** WHAT IS NEEDED **
Could you work out how many lines in the material below hold the word "computer"? Give only the number in reply.

** DATA RECORDS **
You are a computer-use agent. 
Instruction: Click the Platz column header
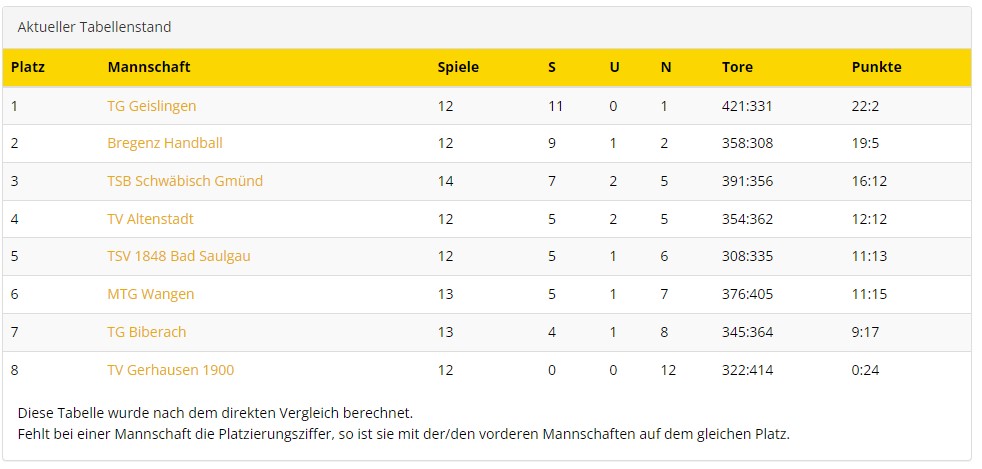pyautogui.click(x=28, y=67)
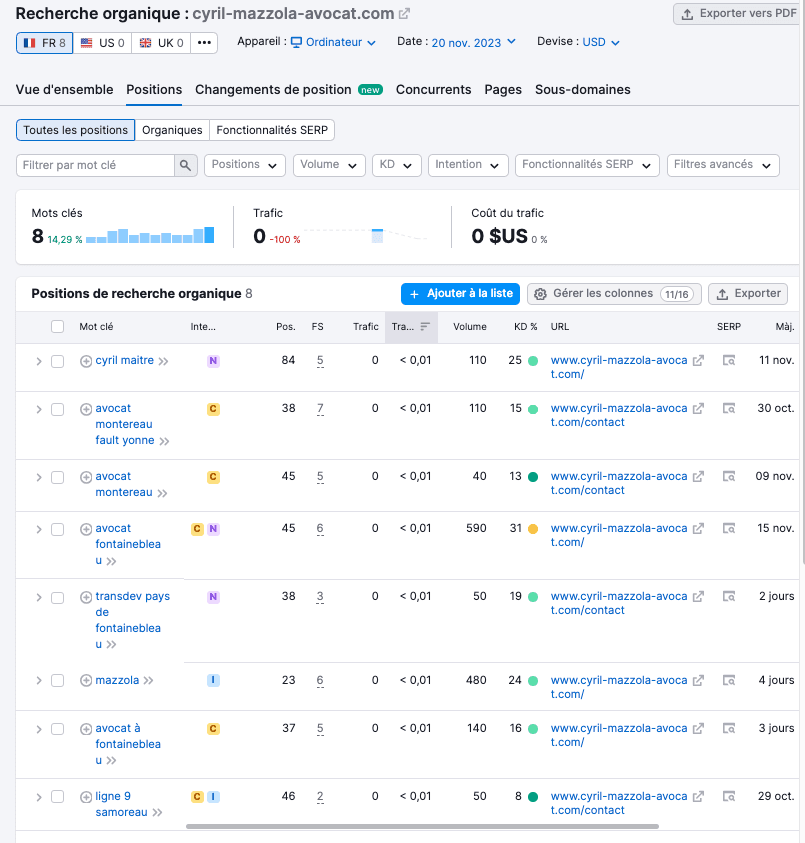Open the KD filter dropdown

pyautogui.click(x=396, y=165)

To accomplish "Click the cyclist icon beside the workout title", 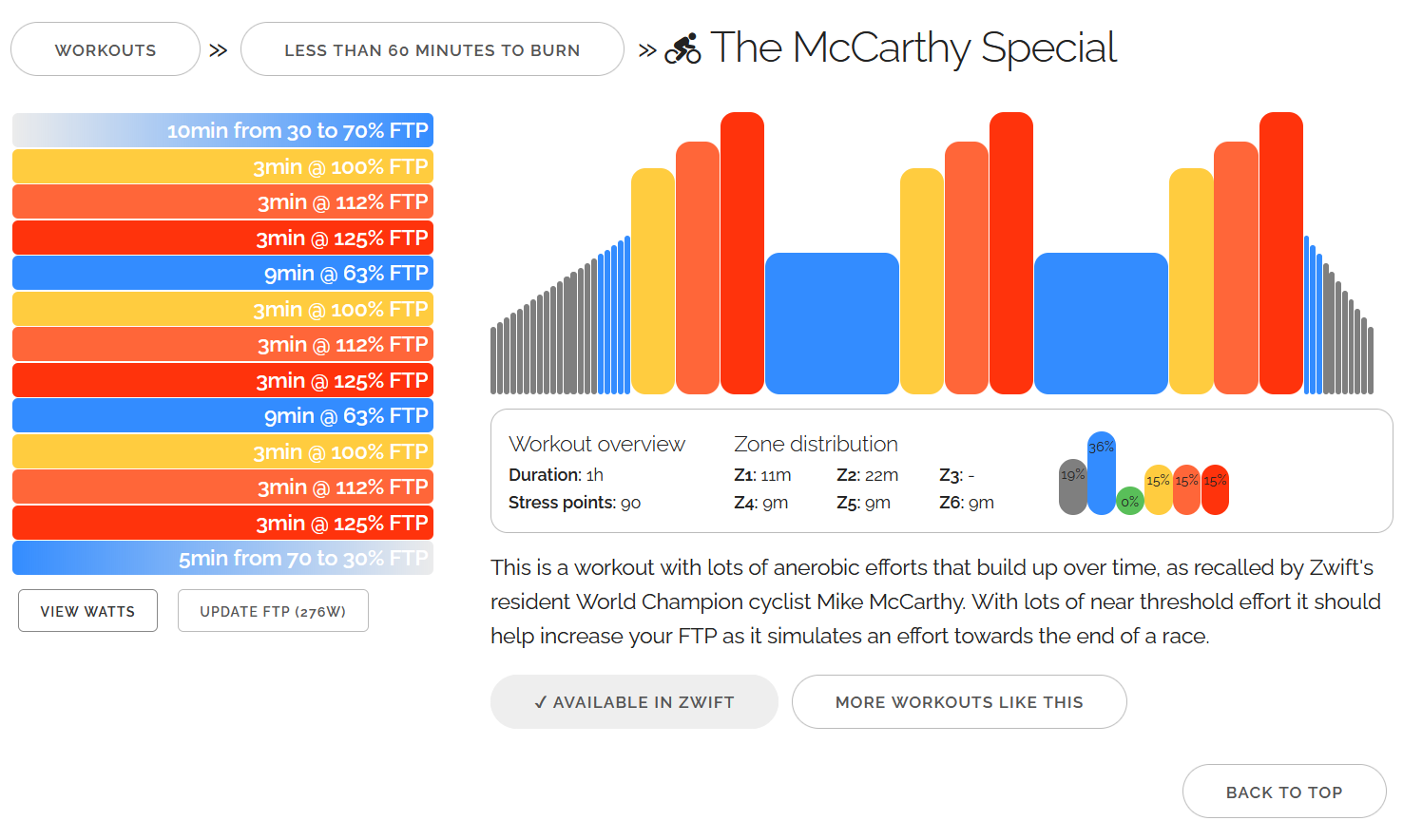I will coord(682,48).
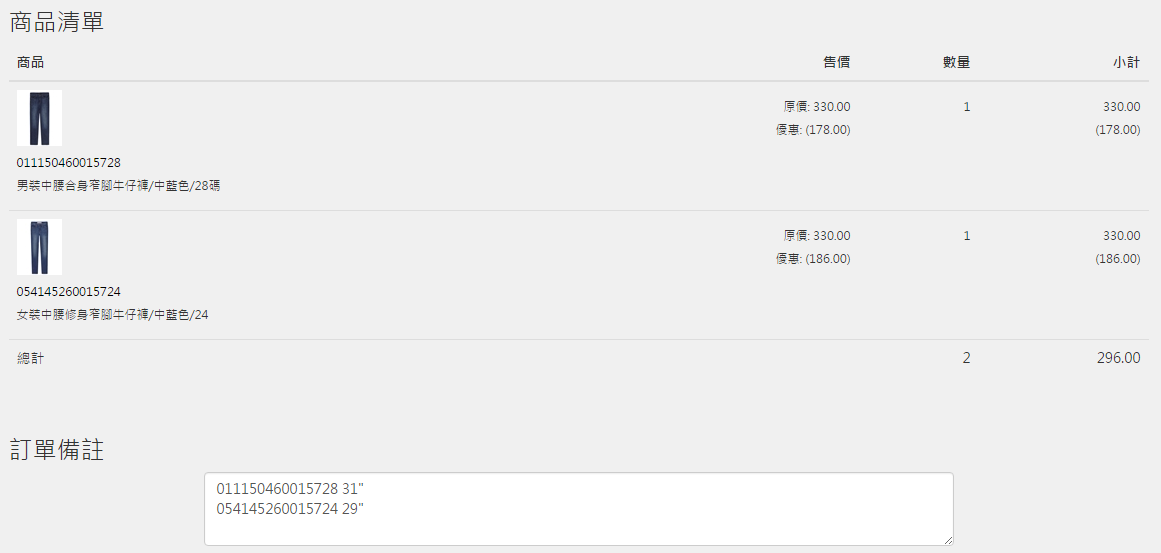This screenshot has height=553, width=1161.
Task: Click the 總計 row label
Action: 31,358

* * *

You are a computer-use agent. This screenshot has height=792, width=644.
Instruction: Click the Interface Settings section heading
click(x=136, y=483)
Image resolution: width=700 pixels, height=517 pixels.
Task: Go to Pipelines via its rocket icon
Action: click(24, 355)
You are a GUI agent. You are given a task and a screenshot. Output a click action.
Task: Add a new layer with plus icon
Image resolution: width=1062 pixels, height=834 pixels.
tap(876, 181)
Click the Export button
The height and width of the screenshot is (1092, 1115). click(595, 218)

** ANSWER AREA **
2